Mr A Maginness: Actually, Chair, it is not really a question but more of a comment. We went to Dublin and had a very useful and constructive meeting with the Oireachtas Joint Committee on Justice, Defence and Equality. The point that members of the Committee emphasised was the normative effect of law: if you change the law, different attitudes arise. That has been the case in Sweden, where they changed the law 10 or 15 year ago. That is very important. In fact, your colleague Pádraig Mac Lochlainn emphasised the point about normative values.
My other point is about research, which Nexus also emphasised. There is plenty of research into prostitution to show that it does not differ from one part of Ireland to another. One of the points that the joint Oireachtas Committee made was that you do not need any further research. They told us that the research has been done and that, if we wanted the research, they would share it with us. You can go round the world and see the research and get the same sorry results. That deals with the research point.

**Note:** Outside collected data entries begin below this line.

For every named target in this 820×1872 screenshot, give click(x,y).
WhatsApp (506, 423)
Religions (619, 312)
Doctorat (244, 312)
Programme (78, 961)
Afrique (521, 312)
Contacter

Ms Breslin: Can I add one thing to that? Sorry, I know that I am taking liberties. A clever thing in the Bill is the monitoring of its implementation. That is where you could build in proper research to assess its impact. In Norway and Sweden they did the same, and they can now look back and observe those changes.
I agree with you that the research is there. I do not think that men in Northern Ireland who buy sex and women in Northern Ireland in prostitution are so different from those in the Republic, the UK and elsewhere in Europe.
The Chairperson: People want to continue the debate. Ms McCorley and William Humphrey want to speak again. I really will draw a line under it after we have dealt with those two points. We need to leave, as the First Minister is coming in to host an event.
Ms McCorley: I do not think that the case for the normative effect has been proven. I was in Sweden and was told by people who work in the sex industry there that they have seen no significant reduction. There is also evidence that it has increased. In fact, there is Eurostat evidence to suggest that convictions for trafficking in Sweden have quadrupled and that trafficking is increasing more there than in other countries in the area. What the women said — this is very concerning — was that life had got more dangerous and that they felt more stigmatised.
I see no evidence of a normative effect. As somebody said, it is like drugs. Do drugs laws make people stop wanting to take drugs? No. Will this law make men stop wanting to buy sex? I do not think so, and I do not think that the normative effect is proven.
The Chairperson: We are into statement territory again. I forgive Rosie as I have allowed others to do it.
Mr A Maginness: It is a self-evident proposition that the law changes attitudes, behaviours and values.
Mr Wells: As Pádraig Mac Lochlainn clearly stated.
The Chairperson: I can hear our Assembly speeches already.
Mr Humphrey: I will perhaps continue to make a statement, but only a baby one. As someone who represents north Belfast and who knows about all the illicit criminality that has gone on in this city, and in that constituency in particular, I am afraid that I not convinced that the Bill will drive things underground. They are already underground, folks. We have heard some of the testimonies of people whose lives have been destroyed by this evil, and Norman is quite right that it is evil. As legislators, we have a bounden duty to protect the most vulnerable people in society. That is simply all that we are trying to do.
These are evil people who are criminals, but they are also very astute and clever businessmen, who are making millions by driving young women, who are denied the most basic of human rights, into appalling conditions and servitude that nobody should be expected to endure in this day and age. It is modern-day slavery that needs to be addressed.
The Chairperson: On that point I will finish. I am sorry. I know that people want to speak, but we have to leave the room.
I thank everyone who came. We appreciate your evidence, particularly on all the other clauses. Thank you very much.